Ça l'aurait été encore plus de rester chez soi. Il s'était aperçu, sursaut d'humilité, qu'il préférait être un sous-fifre de la grève plutôt qu'un planqué. Valait mieux être sur les barricades que faire du gras à la maison. C'est ce que lui aurait dit sa mère qui était polonaise et avait vécu la déportation. Après 1945, elle avait subi le régime communiste totalitaire des sous-fifres de l'URSS jusqu'à ses quarante-deux ans, où elle avait réussi à fuir, son fils sous le bras. Le Claude avait à peine cinq ans à l'époque.

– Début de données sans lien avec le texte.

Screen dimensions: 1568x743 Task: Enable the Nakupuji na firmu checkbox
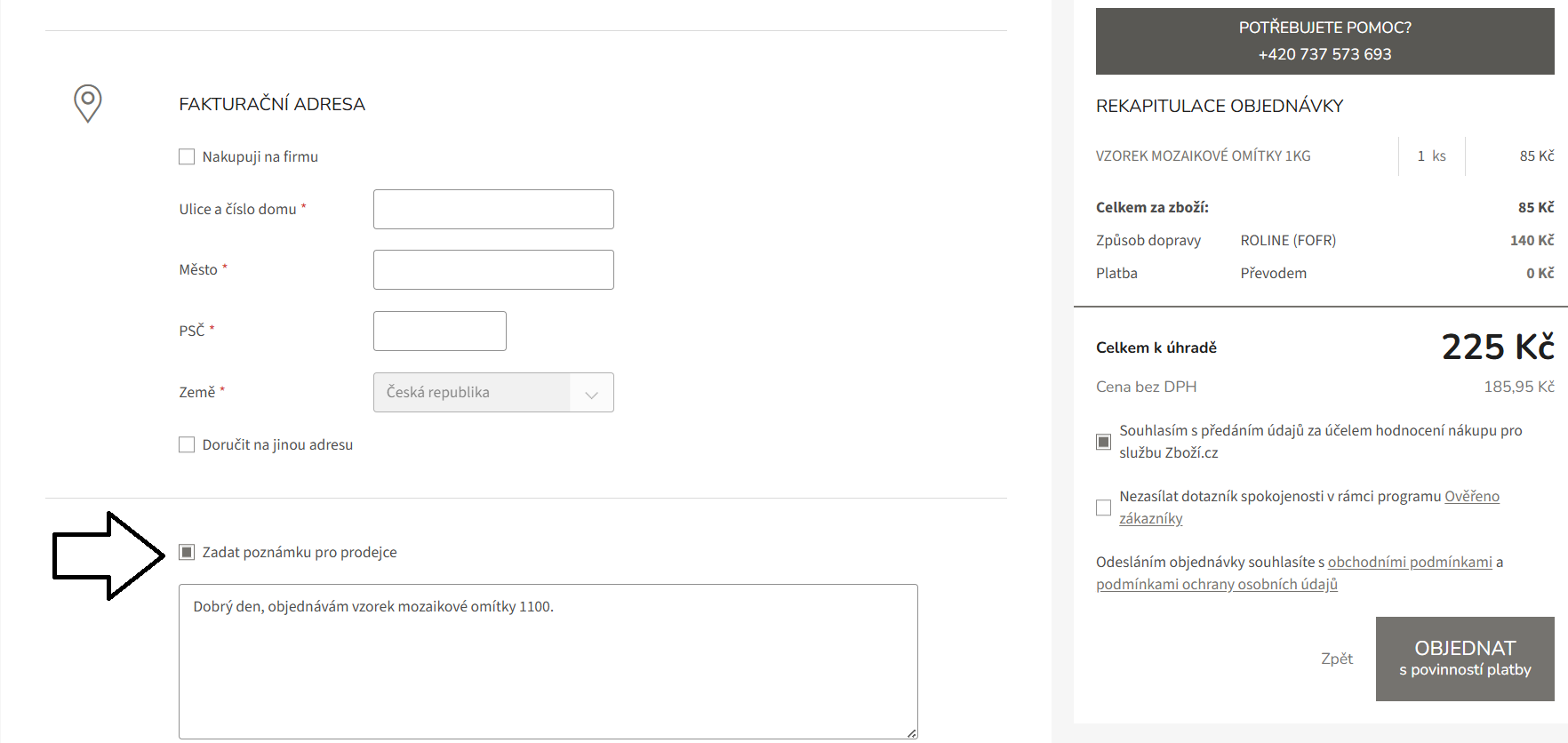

Elle disait que la maternité l'avait rendue craintive. C'était pour cela qu'elle l'avait eu si tard, son Claude, elle savait que ce fils lui ferait renoncer à la lutte. Elle avait redouté de devoir abandonner les siens, mais ce départ au début des années 60 avait été une bonne chose. Car Jariska, la mère de Claude, perdit de nombreux membres de sa famille dans les purges de mai 1968. Elle aurait fini par être elle aussi arrêtée. Le Claude aurait vécu dans un orphelinat.
En France, les temps avaient été durs. Elle avait trouvé un boulot de femme de ménage, et le Claude avait appris le français à l'école primaire. Jariska était une femme hors du commun. Elle avait transmis autant qu'elle pouvait son expérience de femme engagée et de force d'esprit à son fils. Elle qui avait un diplôme de philosophie, elle lui avait lu les grands penseurs du XXe siècle, de Marx qu'elle n'avait jamais haï malgré les dérives de la Pologne communiste, à Heidegger, qu'elle ne pouvait s'empêcher d'admirer en dépit de ce qu'elle avait vécu sous le nazisme.
Mais au moment où il avait eu besoin d'elle, elle était tombée malade. A l'âge où les hommes attendent de leur mère qu'elles leurs disent que le destin les attend, elle avait eu une tumeur au cerveau et le Claude s'était retrouvé au foyer. Il n'avait pas eu son bac, et avait fini par se faire embaucher par les services de la mairie. A trente ans, il s'était engagé dans le syndicat. La même année, il s'était marié. Il avait eu un fils. [...]
Depuis, le Claude perdait ses illusions. Son fils le détestait, et lui avait envie de lui taper dessus pour le remettre dans le droit chemin. Il croyait ne plus pouvoir aimer une femme comme il avait aimé la sienne. Et la sienne était bel et bien partie. Elle s'était même remariée.
Il aurait voulu parler à sa mère. Mais elle ne pouvait plus rien pour lui, là où elle était désormais. [...]
Maintenant qu'il perdait aussi son statut de grand manitou des syndicats, il se sentait comme un désespéré qui attend les dernières heures avant l'apocalypse.